_Problem_
Reproduce the passage on cyberbullying in Europe word for word, beginning at "Across Europe, cyberbullying" and continuing through "on social platforms.".

_Text passage_
>>>>
Across Europe, cyberbullying has surged in both prevalence and complexity over the past three years. A 2024 study by the World Health Organization (WHO) found that one in six adolescents (15%) in Europe has experienced cyberbullying, with the rates closely aligned between boys (15%) and girls (16%). This represents an increase from 2018, from 12% to 15% for boys and 13% to 16% for girls.
Meanwhile, helplines in the EU Insafe network covering 28 countries report cyberbullying is consistently a top reason for contact. In the first quarter of 2024, cyberbullying accounted for 13% of all contacts, with most problems occurring on social platforms.
The consequences of this new societal scourge are serious and well documented, manifesting in rising rates of mental health problems amongst children, incidents of self-harm, suicide and physical violence.
Influencers can be powerful voices for change. Campaigns like Cybersmile’s Beyond Profiles and research from Tilburg University show that creators who share personal stories can reduce stigma, promote empathy, and reach young audiences where official campaigns often cannot.
In just a few years, the phenomenon of online harm to children and young people has expanded from peer-to-peer cyberbullying, to the broader and darker concept of cyberviolence.
It’s not just a matter of semantics. The distinction between cyberbullying and cyberviolence reflects how digital harm has evolved beyond insults and exclusion.
Today, it includes exposure to violent or sexual content, online humiliation, and manipulative trends. Supplementing the place of direct aggressors is the social media feed itself, serving up a stream of often inappropriate content that our young people are not equipped to deal with.
In France, Nora Fraisse, founder of anti-bullying association Marion la Main Tendue, says the distinction is vital to understanding the new reality children face online.
“Cyberviolence means exposure to violent, inappropriate or shocking content, something that can harm even when no one is directly targeting you,” she explains. “Cyberbullying is targeted aggression. You know who is behind it, even if they hide behind a pseudonym.”
Fraisse points to what she calls a “massive lowering of the age of exposure,” with children as young as ten regularly encountering adult content and aggressive online behaviours, often without understanding what they’re seeing.
“Children are consuming content made by adults, for adults. TikTok has become their daily routine. The problem isn’t the tool itself, it’s the nature of what they see.”
Across the border, the Spanish Association for the Prevention of School Bullying (AEPAE) has observed first-hand the escalation in cyberbullying amongst children. What once took place on public social networks has migrated to private group chats and messaging apps like Whatsapp, Discord and Telegram: all new environments with little adult oversight.
“We’ve moved from isolated insults to coordinated exclusion,” comments Dr Ana Mª Giménez Gualdo from the University of Malaga. “We now see image manipulation, rumours, and what we call cybergossip, where false stories spread faster than truth ever can.”
The UK’s Cybersmile Foundation, led by Scott Freeman, has also seen this shift, not just in the language young people use, but in the form online cruelty takes.
“What we see now is a rise in passive and indirect bullying: exclusion, ghosting, body-shaming through filters and comments,” Freeman says. “The psychological impact is no less serious than overt harassment.”
<<<<
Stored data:
>>>>
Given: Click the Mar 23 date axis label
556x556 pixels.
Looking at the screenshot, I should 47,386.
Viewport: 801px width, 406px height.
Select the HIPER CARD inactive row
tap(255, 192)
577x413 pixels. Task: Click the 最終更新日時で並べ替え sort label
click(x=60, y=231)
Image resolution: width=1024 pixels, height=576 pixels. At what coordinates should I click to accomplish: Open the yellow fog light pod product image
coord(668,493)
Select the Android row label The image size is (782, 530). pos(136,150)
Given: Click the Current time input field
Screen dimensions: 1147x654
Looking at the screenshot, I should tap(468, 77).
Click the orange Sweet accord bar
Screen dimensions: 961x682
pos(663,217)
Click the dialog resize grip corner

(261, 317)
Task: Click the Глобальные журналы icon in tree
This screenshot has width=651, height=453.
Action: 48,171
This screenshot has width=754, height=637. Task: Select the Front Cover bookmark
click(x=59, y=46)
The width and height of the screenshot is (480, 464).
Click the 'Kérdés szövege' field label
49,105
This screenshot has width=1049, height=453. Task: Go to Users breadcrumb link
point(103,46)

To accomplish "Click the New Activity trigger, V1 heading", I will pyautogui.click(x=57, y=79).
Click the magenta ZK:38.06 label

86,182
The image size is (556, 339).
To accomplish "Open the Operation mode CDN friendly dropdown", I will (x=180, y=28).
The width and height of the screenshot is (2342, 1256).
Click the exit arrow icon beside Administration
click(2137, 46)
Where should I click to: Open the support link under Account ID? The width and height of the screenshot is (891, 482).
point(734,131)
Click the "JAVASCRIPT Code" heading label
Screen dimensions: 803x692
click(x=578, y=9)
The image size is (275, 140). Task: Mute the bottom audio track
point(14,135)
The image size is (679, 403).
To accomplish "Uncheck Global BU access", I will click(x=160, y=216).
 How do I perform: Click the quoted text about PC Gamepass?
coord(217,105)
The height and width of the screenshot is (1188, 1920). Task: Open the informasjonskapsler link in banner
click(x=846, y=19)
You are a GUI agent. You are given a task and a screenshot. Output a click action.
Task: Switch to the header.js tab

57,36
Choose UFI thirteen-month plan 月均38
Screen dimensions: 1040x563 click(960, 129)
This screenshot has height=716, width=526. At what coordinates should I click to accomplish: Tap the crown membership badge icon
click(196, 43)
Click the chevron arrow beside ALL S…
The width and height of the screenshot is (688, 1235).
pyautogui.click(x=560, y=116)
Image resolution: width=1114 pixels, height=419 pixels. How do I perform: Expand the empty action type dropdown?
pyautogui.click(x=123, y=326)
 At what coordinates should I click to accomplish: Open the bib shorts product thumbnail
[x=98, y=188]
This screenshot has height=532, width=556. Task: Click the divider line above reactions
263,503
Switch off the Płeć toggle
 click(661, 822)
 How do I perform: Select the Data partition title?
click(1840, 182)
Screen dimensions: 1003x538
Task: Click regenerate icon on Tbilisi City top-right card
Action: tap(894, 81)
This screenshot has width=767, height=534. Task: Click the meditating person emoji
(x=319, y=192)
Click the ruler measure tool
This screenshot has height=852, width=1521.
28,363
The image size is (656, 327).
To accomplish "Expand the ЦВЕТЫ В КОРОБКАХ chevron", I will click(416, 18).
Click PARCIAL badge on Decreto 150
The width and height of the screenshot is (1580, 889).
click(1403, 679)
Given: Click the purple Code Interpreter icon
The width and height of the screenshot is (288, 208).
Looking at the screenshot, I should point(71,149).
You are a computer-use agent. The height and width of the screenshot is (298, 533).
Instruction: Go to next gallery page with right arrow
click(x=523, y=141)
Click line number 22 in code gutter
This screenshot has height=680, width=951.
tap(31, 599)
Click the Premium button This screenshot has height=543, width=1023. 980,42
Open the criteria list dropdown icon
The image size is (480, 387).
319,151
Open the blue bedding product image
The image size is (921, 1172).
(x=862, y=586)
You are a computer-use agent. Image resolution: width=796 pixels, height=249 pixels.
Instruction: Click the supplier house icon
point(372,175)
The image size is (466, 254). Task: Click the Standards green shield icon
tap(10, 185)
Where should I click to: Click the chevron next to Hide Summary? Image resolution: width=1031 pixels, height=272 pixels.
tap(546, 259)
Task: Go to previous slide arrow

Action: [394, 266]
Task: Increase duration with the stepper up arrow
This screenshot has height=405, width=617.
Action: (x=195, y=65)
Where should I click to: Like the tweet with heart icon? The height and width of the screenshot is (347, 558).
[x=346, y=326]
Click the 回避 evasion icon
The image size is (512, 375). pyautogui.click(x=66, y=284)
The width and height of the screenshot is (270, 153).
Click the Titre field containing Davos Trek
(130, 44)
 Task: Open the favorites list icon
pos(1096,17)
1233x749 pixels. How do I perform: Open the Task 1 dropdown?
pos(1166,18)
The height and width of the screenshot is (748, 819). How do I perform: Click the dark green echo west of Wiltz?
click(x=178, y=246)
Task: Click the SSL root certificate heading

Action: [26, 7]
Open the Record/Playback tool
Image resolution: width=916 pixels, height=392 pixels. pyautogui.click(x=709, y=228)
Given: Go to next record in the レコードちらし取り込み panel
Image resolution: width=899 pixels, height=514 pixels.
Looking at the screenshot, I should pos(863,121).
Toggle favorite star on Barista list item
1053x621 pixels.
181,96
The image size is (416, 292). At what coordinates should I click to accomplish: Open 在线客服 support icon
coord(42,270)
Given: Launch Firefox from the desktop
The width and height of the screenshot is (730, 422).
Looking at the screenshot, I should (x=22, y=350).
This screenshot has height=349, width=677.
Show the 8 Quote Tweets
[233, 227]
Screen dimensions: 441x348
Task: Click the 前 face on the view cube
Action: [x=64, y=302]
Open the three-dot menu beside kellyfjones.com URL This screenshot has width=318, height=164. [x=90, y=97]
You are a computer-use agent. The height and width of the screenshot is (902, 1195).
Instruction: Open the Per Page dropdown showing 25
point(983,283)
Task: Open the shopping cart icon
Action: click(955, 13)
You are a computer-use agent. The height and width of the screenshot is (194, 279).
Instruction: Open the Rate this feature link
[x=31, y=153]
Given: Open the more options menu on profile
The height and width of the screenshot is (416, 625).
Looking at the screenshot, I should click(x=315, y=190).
<<<<
_Exercise result_
Across Europe, cyberbullying has surged in both prevalence and complexity over the past three years. A 2024 study by the World Health Organization (WHO) found that one in six adolescents (15%) in Europe has experienced cyberbullying, with the rates closely aligned between boys (15%) and girls (16%). This represents an increase from 2018, from 12% to 15% for boys and 13% to 16% for girls.
Meanwhile, helplines in the EU Insafe network covering 28 countries report cyberbullying is consistently a top reason for contact. In the first quarter of 2024, cyberbullying accounted for 13% of all contacts, with most problems occurring on social platforms.